* Start Reading passage *

Recently, during a paper you gave at the Museum of Modern Art in New York, you redefined yourselves as pragmatic architects. Some fifteen years after having founded your practice you still feel comfortable in this category.

What do you see in it? How do you use it?

- The encounter with pragmatism -with philosophical neo-pragmatism, to put it another way- is a rapprochement that has gradually come about over the last ten or twelve years; it’s a slow process. What we found early on were words that coincided between the ideas that Richard Rorty, more than anyone else, explained in his book Contingency, Irony and Solidarity and our own methods. This meant, especially at the beginning, two words we took to be crucial: one was the idea of re-description, of how newness came about; rather than as a kind of inspiration that would emerge in some strange place, as a change of vocabularies and a different way of combining references, of addressing our present time, and not some historical time. Pragmatism doesn’t seek truth, but credible descriptions or re-descriptions of reality, and in that sense our own technique of conversation -this is the other Rorty word- is the technical basis of work. In our studio we’re sitting, one opposite the other, talking between ourselves and with our collaborators, trying to establish the essential features of the project, the rules of the game. It’s a process in which there are also many hours of silence, of reading and of drawing, in which abundant references participate that are put on the table: of sometimes modern, sometimes contemporary, sometimes historical buildings; of paintings, exhibitions, artistic activities, material practices, advertising. With these materials we construct a system that seeks to identify the best way of intervening on each occasion. It’s via these conversations or re-descriptions that we’ve gradually resolved our projects.
Starting out from these two coincidences or encounters between what Richard Rorty was proposing and what the culture medium was that was bubbling away in our studio, we came to realize that it’s no accident if, historically, pragmatism was born to provide a certain explanation -which wasn’t positivist in kind- of the instrumental ability man had acquired at the end of the 19th century, especially in the United States, when in a very short space of time an ability emerges for transforming the territory, one which lacks a theoretical model that would give it meaning, a human meaning for such changes. Neither is it an accident that an interest in pragmatism reappears at the precise moment technique is changing from a primitive or archaic model -as is the first wave of industrialization- to the current evolved model based more on telecommunications and the flows of information than on the fabrication of weighty objects. If we are witnessing a technological revolution which lacks formal references, at least we ought to have some ideological referents that enable us to address the issues confronting today’s architecture. We grasped that what interested us about pragmatism was, then, something more profound: its attention towards certain procedural aspects, the way of doing things, as a place of reflection more fertile than the things in themselves, and this is a central question through which we’ve integrated other methods, scales and work issues.

* End Reading passage *
* Start Supplied data *

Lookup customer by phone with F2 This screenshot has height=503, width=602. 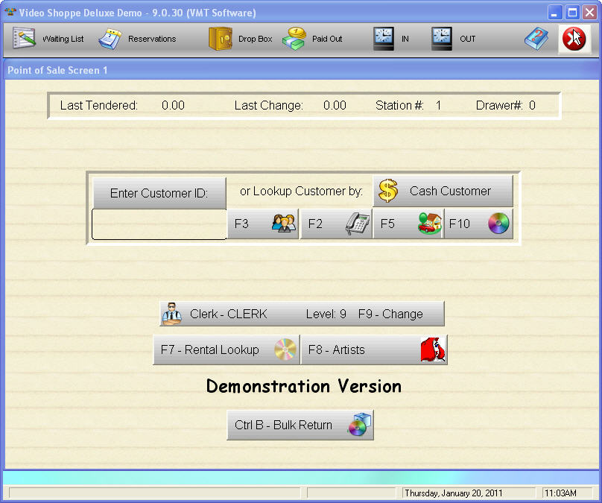tap(336, 224)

* End Supplied data *

**Requirement A:** In the interview on pragmatism, which book by Richard Rorty is named?
**Requirement B:** List every kind of reference that the interview on pragmatism says is put on the table during studio conversations.
**Requirement C:** Carry on the interview on pragmatism from the point where it stops.
The listing plays no part in this work.

**Exercise result A:** Contingency, Irony and Solidarity.

**Exercise result B:** Buildings (modern, contemporary or historical), paintings, exhibitions, artistic activities, material practices, advertising

**Exercise result C:**
Bound up somehow with pragmatism, you’ve utilized recycling and the juxtaposing of interdisciplinary references to enrich your schemes.
How do you use it as a creative system?

—Recycling consists in giving new life to something whose life-historical cycle is over. This is produced through transformations, manipulations, physical or chemical re-combinations that allow artificial life to be breathed into what was already dead, and thus to destine it for new contexts. For us recycling, and in concrete terms recycling “Modernism” [modernidad] as that period which forms part of our tradition -the locus, the space in which we were born and have developed as human beings-, presupposes two things: one, recognizing that its cycle is dead, that “Modernism” ceased to exist some time ago; two, it presupposes that it’s a material we can breathe new life into, and in that sense it’s necessary to think of it as a material that can be submitted to processes of transformation that are often distanced from the purely disciplinary.
This notion of recycling is also linked to other, more biographical, aspects: as we’ve been completing various works, we’ve been seeing that the way in which they were perceived wasn’t purely technical. If when we began we had a relatively autistic discourse -we thought that things didn’t speak, that constructed buildings had a self-referential discourse, and that a theoretical corpus could therefore be created around them that only took the technical aspects of the discipline into account-, once these objects were built and placed in the real world, with time, we understood that it isn’t like that, that they have presence and appearance, that they represent something, that they have character, that they’re positioned in relation to people, creating an environment like the city -a cultural environment- by emitting meaning, having a rapport with the context, modifying it; that, finally, they have all the attributes of cultural objects. And as soon as we were aware of that reality we thought it was necessary to incorporate and control those aspects as an essential part of the techniques of the project. From that point on, and also due to our fondness for art -because despite having had a technicist discourse, we’ve never had an anti-artistic discourse-, we’ve been opening up everything that, early on, formed part of the interests, tastes and activities we were developing outside the studio, integrating these with a certain naturalness within our projectural mechanics, to the point of finding that the manipulation and recombination of decontextualized elements can produce coherent systems with enormous performative capacity.

You even use recycling to interchange and combine some of your ideas and schemes, in this way it seems that the Madrigal sports complex and the Gordillo Studio (at very different scales) have the same spatial qualities to a large extent.
Do you recycle some of your spaces in order to then endow them with a program?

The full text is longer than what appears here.